The proteomic components of EPS fluids have not yet been routinely analyzed. While detection of PSA protein levels in non-expressed urine has been reported previously [50–53], routine detection of prostate derived proteins in urine alone is not widely done. In a small cohort of urine samples from control, BPH and prostate cancer subjects, it was reported that determining the ratio of serum PSA to urine PSA levels could have diagnostic utility [50]. PSA levels have also been determined in EPS urines following prostate massage [54]. EPS fluids directly obtained from the prostate via collection from the penis following aggressive prostate massage [55], or from squeezing fluid from excised prostate tissue post-prostatectomy have been reported [56]. In the first study, over 100 proteins present in the prostatic fluids were identified by mass spectrometry approaches [55]. In the second study, the expression levels of a panel of 174 cytokines were assayed in prostatic fluids reflective of different cancer severities [56]. The potential use of the fluid component as a source of protein biomarkers from EPS urines has not been exploited, yet there is much baseline proteomic data reported for other clinical fluids that comprise components of EPS urines. In this regards, a comprehensive mass spectrometry analysis of the urine and seminal plasma proteomes have been reported [57, 58]. There have been over 1,500 proteins reported to be present in the urine proteome for example [57], and over 900 proteins were identified in the seminal plasma report [58]. Cumulatively, both of these proteomes contain the constituents of the EPS urines, but do not provide information distinguishing proteins specifically originating from the prostate. In the following sections, we describe the characterization approaches we have taken for initiating analysis of the EPS urine proteome using PSA and PAP as model targets. This approach is entirely compatible with moving assays forward toward proteomic-based assays using EPS urines as the diagnostic sample source.

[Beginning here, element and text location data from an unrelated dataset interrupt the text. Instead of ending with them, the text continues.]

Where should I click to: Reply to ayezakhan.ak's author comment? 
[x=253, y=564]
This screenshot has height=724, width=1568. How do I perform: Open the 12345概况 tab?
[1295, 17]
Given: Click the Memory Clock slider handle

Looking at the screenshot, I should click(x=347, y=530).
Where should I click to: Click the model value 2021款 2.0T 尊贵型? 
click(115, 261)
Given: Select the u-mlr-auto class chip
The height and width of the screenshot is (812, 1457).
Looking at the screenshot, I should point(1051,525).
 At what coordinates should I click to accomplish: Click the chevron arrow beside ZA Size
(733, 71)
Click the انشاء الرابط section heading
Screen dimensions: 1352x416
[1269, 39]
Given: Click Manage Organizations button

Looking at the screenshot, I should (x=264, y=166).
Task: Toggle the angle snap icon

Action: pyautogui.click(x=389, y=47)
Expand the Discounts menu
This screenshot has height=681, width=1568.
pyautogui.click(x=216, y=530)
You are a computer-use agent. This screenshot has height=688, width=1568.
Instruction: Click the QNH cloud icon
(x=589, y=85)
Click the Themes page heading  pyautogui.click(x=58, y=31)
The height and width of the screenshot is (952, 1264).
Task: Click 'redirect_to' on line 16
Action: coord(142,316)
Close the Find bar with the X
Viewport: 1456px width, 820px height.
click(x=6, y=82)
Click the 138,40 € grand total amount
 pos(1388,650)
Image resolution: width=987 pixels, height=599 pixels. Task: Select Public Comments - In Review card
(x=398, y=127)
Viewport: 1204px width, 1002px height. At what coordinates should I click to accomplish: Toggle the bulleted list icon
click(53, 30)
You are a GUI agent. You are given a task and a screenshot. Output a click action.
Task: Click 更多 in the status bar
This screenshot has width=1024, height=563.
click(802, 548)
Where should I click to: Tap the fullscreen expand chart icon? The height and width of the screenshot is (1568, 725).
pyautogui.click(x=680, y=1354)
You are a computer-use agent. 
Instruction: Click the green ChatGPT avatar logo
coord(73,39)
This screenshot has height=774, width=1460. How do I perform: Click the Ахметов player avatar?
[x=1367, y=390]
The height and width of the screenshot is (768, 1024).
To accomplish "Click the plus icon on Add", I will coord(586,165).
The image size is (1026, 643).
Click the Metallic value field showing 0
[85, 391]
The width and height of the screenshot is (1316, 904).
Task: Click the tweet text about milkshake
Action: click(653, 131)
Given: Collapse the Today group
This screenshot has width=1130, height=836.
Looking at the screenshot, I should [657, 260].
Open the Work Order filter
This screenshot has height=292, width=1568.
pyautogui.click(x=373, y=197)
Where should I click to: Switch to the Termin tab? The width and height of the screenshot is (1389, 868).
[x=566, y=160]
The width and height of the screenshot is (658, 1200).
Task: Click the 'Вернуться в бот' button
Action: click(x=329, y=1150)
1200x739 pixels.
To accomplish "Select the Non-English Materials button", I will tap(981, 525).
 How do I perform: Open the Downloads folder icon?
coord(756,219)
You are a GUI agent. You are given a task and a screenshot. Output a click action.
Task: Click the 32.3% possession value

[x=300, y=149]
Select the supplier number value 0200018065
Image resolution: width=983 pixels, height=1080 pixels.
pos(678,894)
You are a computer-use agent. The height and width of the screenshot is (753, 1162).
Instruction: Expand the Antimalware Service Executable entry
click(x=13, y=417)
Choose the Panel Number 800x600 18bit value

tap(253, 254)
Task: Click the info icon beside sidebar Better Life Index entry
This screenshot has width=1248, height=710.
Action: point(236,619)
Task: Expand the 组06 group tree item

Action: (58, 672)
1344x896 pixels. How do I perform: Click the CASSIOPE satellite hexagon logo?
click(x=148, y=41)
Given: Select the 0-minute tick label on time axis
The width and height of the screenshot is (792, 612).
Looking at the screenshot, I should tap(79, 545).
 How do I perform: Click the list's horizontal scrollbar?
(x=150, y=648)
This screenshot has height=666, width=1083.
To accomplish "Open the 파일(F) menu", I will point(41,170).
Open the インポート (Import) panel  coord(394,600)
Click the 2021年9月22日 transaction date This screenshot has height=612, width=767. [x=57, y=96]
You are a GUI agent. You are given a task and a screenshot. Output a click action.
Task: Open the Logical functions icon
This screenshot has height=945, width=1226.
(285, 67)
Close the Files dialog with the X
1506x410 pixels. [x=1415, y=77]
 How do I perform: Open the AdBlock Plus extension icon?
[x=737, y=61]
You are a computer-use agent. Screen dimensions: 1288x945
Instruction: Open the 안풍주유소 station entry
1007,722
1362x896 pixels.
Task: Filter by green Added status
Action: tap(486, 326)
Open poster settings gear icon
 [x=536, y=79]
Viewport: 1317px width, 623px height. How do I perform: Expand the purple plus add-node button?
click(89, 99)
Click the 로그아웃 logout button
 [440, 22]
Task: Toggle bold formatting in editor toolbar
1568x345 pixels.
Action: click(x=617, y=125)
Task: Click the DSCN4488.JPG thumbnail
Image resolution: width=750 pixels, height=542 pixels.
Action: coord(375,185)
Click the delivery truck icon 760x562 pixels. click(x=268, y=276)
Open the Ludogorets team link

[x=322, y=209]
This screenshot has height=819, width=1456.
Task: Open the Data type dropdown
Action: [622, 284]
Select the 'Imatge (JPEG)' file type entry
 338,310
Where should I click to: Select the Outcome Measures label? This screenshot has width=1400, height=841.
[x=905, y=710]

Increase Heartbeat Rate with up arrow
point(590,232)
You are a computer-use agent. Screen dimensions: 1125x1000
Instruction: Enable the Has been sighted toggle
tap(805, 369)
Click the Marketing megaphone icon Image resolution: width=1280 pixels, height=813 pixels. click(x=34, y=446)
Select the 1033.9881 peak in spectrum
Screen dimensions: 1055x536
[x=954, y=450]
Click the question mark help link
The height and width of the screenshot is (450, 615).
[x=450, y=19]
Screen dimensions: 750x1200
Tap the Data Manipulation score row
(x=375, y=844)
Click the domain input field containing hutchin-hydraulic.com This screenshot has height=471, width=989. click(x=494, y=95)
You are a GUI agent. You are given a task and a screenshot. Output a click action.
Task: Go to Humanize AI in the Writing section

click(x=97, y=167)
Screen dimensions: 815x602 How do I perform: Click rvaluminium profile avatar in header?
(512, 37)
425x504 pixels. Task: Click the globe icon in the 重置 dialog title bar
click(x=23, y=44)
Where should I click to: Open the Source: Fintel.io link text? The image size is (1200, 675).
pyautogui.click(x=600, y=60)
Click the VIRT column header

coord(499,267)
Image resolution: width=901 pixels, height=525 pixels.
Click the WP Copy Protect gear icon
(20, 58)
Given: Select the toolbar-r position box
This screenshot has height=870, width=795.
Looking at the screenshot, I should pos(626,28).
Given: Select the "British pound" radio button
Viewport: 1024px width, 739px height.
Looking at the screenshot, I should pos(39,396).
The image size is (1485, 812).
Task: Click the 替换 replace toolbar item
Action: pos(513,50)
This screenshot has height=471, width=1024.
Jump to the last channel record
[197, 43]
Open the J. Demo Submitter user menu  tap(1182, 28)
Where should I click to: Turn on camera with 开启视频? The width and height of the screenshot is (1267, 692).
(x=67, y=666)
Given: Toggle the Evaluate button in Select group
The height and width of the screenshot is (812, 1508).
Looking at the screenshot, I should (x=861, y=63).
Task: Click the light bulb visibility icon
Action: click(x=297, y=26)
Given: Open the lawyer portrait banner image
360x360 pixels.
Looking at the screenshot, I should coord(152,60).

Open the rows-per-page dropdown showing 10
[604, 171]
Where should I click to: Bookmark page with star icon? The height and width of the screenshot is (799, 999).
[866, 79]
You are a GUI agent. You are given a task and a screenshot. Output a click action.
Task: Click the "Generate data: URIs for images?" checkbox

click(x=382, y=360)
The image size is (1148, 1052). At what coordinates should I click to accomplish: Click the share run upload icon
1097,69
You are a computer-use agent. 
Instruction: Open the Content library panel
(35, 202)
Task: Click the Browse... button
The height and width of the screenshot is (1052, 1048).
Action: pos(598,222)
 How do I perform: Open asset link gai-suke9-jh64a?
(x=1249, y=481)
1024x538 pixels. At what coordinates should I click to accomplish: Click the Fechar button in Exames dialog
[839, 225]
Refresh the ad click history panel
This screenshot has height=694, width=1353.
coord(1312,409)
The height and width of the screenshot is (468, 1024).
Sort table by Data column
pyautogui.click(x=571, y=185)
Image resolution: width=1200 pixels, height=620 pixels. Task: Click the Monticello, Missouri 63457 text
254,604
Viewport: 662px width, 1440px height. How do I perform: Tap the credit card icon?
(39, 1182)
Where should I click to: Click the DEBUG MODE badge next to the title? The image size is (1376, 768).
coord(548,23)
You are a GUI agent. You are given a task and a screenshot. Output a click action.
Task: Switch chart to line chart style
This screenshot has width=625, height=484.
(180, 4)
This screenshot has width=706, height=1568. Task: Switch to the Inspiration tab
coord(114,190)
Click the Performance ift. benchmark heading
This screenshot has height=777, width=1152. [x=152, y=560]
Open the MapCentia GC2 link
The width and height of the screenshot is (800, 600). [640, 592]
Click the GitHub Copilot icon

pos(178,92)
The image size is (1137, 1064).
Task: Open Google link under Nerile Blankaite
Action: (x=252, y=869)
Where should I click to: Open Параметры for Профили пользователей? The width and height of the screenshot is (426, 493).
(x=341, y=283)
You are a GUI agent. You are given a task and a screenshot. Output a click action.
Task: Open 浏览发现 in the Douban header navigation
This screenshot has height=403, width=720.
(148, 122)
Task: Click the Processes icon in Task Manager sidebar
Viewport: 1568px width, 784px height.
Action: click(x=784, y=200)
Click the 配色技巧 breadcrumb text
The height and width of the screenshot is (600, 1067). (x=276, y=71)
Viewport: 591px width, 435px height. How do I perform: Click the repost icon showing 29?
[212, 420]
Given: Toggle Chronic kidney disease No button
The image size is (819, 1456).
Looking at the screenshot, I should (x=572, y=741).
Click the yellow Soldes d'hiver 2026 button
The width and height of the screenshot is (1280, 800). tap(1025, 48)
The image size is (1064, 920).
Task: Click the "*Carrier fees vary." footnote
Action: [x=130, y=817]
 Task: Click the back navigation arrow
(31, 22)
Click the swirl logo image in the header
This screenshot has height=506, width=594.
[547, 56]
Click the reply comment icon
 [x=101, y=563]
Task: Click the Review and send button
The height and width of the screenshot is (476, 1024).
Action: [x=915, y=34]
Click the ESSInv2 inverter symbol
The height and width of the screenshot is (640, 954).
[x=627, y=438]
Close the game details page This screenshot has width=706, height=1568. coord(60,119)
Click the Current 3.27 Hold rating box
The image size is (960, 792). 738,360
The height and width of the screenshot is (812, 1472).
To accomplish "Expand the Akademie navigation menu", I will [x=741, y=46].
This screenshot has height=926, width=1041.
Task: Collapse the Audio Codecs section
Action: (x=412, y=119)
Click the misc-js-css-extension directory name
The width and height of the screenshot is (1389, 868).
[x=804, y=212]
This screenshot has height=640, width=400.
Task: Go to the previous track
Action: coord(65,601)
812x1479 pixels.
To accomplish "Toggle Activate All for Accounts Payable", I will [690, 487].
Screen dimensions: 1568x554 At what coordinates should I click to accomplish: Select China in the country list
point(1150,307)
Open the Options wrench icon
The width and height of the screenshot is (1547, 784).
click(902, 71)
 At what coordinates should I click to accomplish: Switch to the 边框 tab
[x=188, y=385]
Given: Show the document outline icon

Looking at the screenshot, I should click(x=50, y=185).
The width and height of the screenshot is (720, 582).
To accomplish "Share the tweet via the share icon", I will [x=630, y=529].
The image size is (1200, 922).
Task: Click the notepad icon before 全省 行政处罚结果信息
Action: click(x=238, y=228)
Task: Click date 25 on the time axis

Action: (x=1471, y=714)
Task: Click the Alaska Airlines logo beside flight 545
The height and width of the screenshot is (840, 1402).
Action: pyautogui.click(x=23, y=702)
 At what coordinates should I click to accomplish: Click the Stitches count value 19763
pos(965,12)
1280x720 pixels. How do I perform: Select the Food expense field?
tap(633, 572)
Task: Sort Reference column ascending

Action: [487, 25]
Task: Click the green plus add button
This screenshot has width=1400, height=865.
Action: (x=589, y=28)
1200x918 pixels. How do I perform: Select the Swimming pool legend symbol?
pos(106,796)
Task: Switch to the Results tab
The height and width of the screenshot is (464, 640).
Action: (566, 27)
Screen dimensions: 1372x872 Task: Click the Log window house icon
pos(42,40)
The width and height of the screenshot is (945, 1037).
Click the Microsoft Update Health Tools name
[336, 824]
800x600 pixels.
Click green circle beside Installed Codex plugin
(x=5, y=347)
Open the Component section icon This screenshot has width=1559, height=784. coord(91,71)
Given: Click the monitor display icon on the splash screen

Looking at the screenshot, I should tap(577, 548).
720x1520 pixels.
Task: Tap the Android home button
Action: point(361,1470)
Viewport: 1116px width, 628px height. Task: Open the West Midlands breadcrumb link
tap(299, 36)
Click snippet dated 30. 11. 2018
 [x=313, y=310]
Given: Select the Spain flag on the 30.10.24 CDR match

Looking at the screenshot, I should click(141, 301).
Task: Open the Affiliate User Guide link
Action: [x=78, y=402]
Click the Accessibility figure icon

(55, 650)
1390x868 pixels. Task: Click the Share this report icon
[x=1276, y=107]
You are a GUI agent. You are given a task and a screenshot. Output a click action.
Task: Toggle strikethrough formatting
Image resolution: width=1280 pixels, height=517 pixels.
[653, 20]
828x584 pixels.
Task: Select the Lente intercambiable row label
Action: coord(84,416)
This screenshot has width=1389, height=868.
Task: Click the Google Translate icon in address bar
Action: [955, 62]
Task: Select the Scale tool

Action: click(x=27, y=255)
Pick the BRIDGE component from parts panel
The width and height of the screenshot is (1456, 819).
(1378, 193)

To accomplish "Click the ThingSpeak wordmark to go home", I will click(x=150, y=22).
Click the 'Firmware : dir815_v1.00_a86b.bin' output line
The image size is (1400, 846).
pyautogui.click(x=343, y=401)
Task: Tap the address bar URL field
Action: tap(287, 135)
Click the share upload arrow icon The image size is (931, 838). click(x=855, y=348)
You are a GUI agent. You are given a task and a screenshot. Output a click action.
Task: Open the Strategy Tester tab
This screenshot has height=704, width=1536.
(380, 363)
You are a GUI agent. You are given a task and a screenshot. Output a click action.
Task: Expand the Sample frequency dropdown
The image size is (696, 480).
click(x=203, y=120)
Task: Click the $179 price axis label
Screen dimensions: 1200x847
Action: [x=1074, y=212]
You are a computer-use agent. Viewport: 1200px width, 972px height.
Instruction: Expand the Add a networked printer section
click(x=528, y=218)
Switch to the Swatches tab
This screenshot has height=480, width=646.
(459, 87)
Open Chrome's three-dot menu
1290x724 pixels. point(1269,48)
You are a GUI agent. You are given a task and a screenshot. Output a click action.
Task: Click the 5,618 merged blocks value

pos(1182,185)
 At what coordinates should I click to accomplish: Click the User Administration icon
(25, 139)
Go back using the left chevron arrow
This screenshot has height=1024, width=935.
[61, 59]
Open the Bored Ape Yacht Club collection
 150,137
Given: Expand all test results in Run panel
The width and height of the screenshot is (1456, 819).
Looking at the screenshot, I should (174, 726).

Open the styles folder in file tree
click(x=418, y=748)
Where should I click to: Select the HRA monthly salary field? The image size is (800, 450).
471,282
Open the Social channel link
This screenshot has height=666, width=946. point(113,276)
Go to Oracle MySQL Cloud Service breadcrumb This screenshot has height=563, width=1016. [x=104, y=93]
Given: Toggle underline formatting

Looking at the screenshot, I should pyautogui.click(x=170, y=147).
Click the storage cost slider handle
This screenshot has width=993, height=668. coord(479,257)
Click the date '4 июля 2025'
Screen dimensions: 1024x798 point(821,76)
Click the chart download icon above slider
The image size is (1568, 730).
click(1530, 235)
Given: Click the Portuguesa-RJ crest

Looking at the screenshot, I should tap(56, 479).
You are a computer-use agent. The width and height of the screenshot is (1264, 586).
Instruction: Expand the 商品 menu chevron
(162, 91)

4. Clinical Collection of Expressed Prostate Secretions (EPS) in Urine

We have concentrated on collecting EPS urine samples from men reporting to the clinic for a prostate biopsy procedure, as this group of men reflects a population where new biomarker assays would be most useful for distinguishing benign prostatic disease from cancers. The EPS samples are initially classified using the currently accepted risk stratification system [6, 59, 60], and include the results of a biopsy with a minimum of 12 cores. Within this group, individuals with no evidence of cancer, and those with biopsy confirmed BPH, generally will have serum PSA values in the 1–10 ng/ml range. The EPS fluids were obtained following gentle prostate massage during digital rectal examination (DRE) prior to biopsy. The massage consists of three strokes on each side of the median sulcus of the prostate. This forces the expressed fluid from the glandular network of the prostate directly into the urethra. Urine (10–20 ml) containing the EPS were then collected from each individual and stored on ice for no longer than 1 hour. At the biorepository, 9 ml of each sample are centrifuged to remove the cell pellet/sediment, and supernatant aliquoted in tubes of 0.5 ml, 1 ml (×4) and 4.5 ml, stored at −80°C. The cell pellet/sediment for each samples are stored at −80°C. Using this protocol, more than 400 EPS urine samples have been collected over an 18 month period. Because of the focus on collection of samples from biopsy patients, accrual rates are highest for the BPH and cancer low and intermediate risk cohorts. For a subset of patients, “pre-EPS” urine samples were collected an hour prior to the DRE massage and matched to their respective EPS urines.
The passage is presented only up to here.